# Representative period processing

This script processes representative periods for the NE-model.
The processing consists of the following steps:
1. Python configuration for the script.
2. Read `.gdx` time series from a pre-processed NE-model input folder.
3. Format them into a single massive dataframe for TSAM.
4. Run TSAM and process the representatives into Backbone samples.
5. Output Backbone settings.

You will need to have an input folder processed by the NE-model `building_input_data.py`,
as this scrip will use the preprocessed `.gdx` time series files.

## 1. Config

Import the necessary packages etc.

In [None]:
## Import necessary packages

import os # For gathering all timeseries files.
from itertools import product, zip_longest # More efficient looping
import gams.transfer as gt # For reading said timeseries files.
import pickle # Save TSAM formatted data for reuse.
import tsam.timeseriesaggregation as tsam # For aggregating representatives.
import tsam.hyperparametertuning as hype # For testing optimizing representatives.
from datetime import datetime

In [None]:
## Force data processing rerun if desired.

force_rerun_data = False # Define whether to force data processing rerun. Set this to `True` if you're uncertain.
rerun_data = (force_rerun_data or not os.path.exists("tsam_df_dict.pkl")) # Rerun data if forced or no previous data.

## 2. Read time series input data

Here, we read the time series input data from the given `input_folder_path`.
The `omit_suffixes`, `aggregate_weather_years` and `aggregate_timeseries_names` filters are also applied
here to avoid unnecessary input data reading.

In [None]:
## Configure input data to be included for aggregation.

# Path to the NE-model preprocessed input data folder.
# The one containing a ton of ts_*.gdx files)
input_folder_path = "./north_european_model/input_National_Trends_2040_nucTypical/"
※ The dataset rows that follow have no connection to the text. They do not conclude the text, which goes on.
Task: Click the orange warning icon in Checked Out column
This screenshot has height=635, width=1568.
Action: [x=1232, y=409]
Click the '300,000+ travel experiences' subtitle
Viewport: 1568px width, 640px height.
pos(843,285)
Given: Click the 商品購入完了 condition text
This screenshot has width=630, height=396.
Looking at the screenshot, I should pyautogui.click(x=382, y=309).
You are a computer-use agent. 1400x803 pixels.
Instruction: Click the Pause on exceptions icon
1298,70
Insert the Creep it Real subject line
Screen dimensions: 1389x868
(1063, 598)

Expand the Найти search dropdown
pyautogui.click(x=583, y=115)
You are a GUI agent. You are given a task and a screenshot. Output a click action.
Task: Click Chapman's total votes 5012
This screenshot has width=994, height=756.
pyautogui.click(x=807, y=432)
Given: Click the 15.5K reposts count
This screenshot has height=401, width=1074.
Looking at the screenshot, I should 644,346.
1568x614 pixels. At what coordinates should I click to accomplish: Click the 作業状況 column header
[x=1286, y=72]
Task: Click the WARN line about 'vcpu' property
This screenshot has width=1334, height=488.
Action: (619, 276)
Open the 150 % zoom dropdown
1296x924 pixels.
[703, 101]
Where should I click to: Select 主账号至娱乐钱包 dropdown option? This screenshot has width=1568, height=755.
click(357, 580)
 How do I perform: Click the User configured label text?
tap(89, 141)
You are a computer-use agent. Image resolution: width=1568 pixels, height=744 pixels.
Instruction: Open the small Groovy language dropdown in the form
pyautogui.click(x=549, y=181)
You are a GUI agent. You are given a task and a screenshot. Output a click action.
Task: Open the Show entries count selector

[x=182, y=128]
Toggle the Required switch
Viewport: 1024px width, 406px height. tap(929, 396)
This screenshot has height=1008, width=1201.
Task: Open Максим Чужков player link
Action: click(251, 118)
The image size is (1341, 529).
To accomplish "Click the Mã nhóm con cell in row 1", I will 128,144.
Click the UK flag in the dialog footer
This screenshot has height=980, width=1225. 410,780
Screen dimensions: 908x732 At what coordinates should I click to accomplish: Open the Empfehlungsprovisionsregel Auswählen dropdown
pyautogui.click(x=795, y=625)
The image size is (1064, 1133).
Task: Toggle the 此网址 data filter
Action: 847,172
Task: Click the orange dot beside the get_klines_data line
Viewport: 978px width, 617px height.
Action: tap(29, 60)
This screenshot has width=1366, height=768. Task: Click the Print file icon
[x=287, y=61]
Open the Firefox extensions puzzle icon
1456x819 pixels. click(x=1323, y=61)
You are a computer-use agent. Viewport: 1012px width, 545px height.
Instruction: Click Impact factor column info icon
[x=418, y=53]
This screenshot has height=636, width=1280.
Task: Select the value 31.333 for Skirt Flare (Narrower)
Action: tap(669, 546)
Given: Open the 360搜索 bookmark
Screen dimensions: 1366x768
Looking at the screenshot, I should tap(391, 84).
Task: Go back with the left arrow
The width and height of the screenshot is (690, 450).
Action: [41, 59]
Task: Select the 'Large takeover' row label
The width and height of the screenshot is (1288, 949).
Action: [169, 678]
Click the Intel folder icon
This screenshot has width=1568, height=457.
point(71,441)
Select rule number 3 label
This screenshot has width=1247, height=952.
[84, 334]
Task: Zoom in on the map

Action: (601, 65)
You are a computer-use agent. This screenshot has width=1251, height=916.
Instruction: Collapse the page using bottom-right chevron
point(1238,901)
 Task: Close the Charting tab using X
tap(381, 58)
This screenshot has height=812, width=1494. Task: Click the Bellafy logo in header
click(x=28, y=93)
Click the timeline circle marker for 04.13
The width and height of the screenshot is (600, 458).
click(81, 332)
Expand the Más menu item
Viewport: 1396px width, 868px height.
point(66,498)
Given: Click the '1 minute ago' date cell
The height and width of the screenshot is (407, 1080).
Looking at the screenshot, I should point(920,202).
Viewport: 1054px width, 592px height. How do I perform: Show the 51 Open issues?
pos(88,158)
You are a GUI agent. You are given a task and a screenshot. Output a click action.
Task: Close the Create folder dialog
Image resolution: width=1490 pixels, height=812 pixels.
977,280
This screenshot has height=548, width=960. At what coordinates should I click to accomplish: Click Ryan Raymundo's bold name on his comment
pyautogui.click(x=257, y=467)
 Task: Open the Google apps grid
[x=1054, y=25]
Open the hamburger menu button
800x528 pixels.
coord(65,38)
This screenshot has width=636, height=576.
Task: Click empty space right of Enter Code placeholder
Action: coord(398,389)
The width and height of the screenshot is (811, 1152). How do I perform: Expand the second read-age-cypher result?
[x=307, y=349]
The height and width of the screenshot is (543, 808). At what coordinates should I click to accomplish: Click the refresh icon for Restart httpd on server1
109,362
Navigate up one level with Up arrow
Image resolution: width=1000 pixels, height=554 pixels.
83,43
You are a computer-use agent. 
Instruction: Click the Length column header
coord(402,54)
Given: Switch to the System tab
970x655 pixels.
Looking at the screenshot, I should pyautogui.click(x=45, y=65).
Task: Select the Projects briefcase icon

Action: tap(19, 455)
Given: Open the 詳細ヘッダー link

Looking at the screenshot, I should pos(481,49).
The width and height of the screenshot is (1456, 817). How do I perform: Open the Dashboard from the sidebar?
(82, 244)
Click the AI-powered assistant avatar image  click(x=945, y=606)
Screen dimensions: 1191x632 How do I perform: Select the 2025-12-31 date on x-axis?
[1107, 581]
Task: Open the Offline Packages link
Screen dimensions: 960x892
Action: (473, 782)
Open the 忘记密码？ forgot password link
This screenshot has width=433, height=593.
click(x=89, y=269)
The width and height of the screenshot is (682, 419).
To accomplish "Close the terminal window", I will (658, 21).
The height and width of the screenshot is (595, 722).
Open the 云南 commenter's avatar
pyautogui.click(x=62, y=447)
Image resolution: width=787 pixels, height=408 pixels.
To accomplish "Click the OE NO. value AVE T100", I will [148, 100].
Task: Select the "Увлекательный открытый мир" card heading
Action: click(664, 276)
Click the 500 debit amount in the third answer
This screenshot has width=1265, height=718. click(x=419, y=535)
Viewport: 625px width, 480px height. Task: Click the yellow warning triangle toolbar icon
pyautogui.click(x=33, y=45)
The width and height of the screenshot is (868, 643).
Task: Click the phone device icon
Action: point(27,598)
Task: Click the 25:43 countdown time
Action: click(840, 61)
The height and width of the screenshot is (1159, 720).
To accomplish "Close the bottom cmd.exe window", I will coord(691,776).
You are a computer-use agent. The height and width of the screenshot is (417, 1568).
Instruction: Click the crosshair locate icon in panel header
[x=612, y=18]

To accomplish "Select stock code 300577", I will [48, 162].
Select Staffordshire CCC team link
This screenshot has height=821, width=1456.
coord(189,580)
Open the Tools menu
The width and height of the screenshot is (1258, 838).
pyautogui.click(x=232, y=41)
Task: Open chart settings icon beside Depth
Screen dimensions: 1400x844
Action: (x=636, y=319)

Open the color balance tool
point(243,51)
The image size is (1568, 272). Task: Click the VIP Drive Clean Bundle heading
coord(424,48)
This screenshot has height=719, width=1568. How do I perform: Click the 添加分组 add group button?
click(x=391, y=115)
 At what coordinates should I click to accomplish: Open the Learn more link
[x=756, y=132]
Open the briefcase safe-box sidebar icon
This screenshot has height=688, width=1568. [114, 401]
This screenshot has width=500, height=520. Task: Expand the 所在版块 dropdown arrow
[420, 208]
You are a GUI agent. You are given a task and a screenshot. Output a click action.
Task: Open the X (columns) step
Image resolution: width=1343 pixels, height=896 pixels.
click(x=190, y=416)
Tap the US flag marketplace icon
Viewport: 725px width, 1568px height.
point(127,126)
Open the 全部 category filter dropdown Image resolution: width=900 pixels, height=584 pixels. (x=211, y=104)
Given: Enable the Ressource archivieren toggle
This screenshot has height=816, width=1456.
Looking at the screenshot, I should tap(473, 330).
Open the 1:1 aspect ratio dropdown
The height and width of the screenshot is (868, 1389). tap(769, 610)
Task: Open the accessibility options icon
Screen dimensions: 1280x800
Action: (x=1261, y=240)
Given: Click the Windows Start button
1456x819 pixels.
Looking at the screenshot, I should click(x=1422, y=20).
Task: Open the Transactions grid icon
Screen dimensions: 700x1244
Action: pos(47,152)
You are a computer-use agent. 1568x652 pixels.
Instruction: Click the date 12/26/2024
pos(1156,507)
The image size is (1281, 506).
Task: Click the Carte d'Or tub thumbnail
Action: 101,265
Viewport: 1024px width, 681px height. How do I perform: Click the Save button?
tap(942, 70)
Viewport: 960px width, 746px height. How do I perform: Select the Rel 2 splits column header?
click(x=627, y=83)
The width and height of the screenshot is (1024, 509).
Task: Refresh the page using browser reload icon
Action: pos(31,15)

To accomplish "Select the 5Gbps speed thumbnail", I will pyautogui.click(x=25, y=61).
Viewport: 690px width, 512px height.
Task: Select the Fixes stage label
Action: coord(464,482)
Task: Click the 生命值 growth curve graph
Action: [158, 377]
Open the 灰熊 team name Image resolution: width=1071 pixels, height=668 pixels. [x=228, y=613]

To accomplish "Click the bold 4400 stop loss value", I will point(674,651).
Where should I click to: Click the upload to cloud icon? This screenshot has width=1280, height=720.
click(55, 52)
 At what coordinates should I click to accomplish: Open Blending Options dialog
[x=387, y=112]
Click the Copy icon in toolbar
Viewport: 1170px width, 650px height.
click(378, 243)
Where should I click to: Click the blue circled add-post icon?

# Select weather years to be processed `list(<str>)`!!!
# `None` processes all available years.
aggregate_weather_years = None

# Select time series names for aggregation `list(<str>)`.
# `None` processes all available timeseries.
aggregate_timeseries_names = None

# Omit `.gdx` files with these as their suffix.
omit_suffixes = ["forecasts", "demands"]

In [None]:
## Gather and filter the timeseries files in the input folder.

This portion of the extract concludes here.